Dati sui punti di clic:
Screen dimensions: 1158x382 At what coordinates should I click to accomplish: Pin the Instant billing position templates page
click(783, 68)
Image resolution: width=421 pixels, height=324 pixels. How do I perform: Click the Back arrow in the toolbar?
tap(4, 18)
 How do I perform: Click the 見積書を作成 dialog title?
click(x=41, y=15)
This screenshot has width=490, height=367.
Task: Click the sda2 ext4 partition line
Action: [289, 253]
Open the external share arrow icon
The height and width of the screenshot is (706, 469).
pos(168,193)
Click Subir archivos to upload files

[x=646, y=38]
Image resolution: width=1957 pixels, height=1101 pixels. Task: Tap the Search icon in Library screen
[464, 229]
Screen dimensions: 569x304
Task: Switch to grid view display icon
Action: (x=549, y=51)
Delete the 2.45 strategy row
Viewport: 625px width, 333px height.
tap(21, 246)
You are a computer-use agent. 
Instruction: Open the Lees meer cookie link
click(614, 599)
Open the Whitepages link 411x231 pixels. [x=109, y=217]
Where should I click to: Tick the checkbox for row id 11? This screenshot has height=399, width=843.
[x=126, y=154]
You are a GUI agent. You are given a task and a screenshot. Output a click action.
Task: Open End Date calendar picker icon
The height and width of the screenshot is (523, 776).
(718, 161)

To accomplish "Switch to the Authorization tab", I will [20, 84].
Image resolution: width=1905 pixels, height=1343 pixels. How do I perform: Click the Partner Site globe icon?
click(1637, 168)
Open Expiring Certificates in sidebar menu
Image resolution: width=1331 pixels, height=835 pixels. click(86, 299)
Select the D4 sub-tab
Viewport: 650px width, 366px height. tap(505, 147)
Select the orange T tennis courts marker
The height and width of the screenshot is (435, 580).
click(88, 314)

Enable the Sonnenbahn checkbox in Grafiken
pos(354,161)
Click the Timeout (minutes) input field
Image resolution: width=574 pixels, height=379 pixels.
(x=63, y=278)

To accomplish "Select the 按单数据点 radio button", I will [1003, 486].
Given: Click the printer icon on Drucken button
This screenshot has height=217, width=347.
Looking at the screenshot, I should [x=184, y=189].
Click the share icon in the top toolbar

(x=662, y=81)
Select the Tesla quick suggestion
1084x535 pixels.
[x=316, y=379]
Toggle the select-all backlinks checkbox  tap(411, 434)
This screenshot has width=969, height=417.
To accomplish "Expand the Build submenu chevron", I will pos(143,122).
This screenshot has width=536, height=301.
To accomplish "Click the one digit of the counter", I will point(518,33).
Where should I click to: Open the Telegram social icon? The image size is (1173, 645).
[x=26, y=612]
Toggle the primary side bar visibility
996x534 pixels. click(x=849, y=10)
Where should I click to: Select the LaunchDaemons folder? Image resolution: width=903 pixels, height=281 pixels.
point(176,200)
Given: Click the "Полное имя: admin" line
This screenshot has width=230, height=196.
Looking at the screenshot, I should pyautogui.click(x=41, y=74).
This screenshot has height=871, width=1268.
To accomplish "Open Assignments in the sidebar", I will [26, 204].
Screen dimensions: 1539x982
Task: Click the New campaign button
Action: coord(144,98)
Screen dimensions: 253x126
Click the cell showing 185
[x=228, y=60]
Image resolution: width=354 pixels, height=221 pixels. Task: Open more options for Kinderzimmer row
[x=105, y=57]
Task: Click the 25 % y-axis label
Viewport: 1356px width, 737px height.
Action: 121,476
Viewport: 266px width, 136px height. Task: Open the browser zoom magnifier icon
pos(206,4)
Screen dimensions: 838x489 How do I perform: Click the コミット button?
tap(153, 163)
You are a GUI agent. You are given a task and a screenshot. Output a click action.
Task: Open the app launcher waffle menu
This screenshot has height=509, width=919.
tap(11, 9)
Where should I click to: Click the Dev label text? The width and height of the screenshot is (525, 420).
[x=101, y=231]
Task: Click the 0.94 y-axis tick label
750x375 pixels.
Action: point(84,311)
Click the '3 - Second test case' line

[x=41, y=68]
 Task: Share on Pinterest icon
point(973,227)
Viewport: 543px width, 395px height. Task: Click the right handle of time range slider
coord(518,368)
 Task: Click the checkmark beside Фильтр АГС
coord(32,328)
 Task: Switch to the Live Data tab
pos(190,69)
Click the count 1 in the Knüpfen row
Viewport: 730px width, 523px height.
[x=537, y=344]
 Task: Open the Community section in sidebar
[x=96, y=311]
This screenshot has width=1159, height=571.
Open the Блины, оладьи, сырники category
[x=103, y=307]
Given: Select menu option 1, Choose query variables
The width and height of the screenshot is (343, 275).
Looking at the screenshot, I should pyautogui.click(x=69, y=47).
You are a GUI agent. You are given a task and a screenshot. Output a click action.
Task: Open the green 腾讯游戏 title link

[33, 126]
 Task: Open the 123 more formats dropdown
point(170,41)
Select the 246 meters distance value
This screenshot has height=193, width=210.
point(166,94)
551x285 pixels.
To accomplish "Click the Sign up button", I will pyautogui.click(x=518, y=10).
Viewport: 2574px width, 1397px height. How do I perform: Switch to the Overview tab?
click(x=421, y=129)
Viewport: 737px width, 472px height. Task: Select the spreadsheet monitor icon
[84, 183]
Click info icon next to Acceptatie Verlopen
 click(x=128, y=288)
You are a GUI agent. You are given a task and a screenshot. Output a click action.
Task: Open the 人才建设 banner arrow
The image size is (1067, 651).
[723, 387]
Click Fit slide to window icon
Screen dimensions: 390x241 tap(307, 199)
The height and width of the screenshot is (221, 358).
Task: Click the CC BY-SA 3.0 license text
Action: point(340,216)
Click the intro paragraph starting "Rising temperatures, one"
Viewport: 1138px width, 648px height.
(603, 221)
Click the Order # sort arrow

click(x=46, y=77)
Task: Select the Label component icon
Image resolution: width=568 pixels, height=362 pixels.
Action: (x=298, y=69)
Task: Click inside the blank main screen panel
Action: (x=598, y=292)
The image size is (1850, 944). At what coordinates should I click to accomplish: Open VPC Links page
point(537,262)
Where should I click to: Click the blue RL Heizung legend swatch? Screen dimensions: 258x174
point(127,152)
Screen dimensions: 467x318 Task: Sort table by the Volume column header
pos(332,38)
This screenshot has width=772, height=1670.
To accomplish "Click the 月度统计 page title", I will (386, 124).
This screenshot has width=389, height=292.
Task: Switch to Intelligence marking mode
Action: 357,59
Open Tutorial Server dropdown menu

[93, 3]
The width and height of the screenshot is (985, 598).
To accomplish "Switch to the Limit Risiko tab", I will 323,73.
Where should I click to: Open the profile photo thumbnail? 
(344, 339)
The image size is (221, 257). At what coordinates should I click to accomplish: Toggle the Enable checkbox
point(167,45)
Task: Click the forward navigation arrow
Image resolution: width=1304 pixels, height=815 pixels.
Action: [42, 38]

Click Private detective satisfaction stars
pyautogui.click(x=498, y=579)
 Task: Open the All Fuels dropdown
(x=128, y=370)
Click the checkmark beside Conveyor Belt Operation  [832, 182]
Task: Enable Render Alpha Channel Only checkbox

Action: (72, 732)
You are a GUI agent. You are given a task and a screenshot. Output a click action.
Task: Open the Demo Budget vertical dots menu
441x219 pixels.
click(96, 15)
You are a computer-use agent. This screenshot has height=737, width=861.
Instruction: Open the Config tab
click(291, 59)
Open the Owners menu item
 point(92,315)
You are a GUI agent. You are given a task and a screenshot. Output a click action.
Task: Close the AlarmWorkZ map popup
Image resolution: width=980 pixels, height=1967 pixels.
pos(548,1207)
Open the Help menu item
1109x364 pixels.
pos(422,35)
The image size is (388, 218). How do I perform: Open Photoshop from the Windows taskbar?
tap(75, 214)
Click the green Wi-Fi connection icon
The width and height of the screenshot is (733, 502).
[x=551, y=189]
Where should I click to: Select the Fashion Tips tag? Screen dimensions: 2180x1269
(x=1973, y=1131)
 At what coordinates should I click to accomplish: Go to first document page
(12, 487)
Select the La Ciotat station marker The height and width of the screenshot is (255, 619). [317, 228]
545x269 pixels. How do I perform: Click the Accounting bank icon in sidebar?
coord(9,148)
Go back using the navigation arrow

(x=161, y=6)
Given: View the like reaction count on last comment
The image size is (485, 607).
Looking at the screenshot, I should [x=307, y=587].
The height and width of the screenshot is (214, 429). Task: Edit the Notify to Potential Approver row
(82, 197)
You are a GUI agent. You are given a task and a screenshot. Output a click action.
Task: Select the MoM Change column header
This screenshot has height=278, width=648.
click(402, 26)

- _Istruzioni del compito_: Trasforma in un elenco numerato la parte del materiale che si apre con la riga contenente "Where should I click to: Click the Dev" e si chiude con la riga contenente "[x=96, y=311]", entrambe incluse. Tralascia le righe vuote.

- _Soluzione del compito_:
1. Where should I click to: Click the Dev label text? The width and height of the screenshot is (525, 420).
2. [x=101, y=231]
3. Task: Click the 0.94 y-axis tick label
4. 750x375 pixels.
5. Action: point(84,311)
6. Click the '3 - Second test case' line
7. [x=41, y=68]
8.  Task: Share on Pinterest icon
9. point(973,227)
10. Viewport: 543px width, 395px height. Task: Click the right handle of time range slider
11. coord(518,368)
12.  Task: Click the checkmark beside Фильтр АГС
13. coord(32,328)
14.  Task: Switch to the Live Data tab
15. pos(190,69)
16. Click the count 1 in the Knüpfen row
17. Viewport: 730px width, 523px height.
18. [x=537, y=344]
19.  Task: Open the Community section in sidebar
20. [x=96, y=311]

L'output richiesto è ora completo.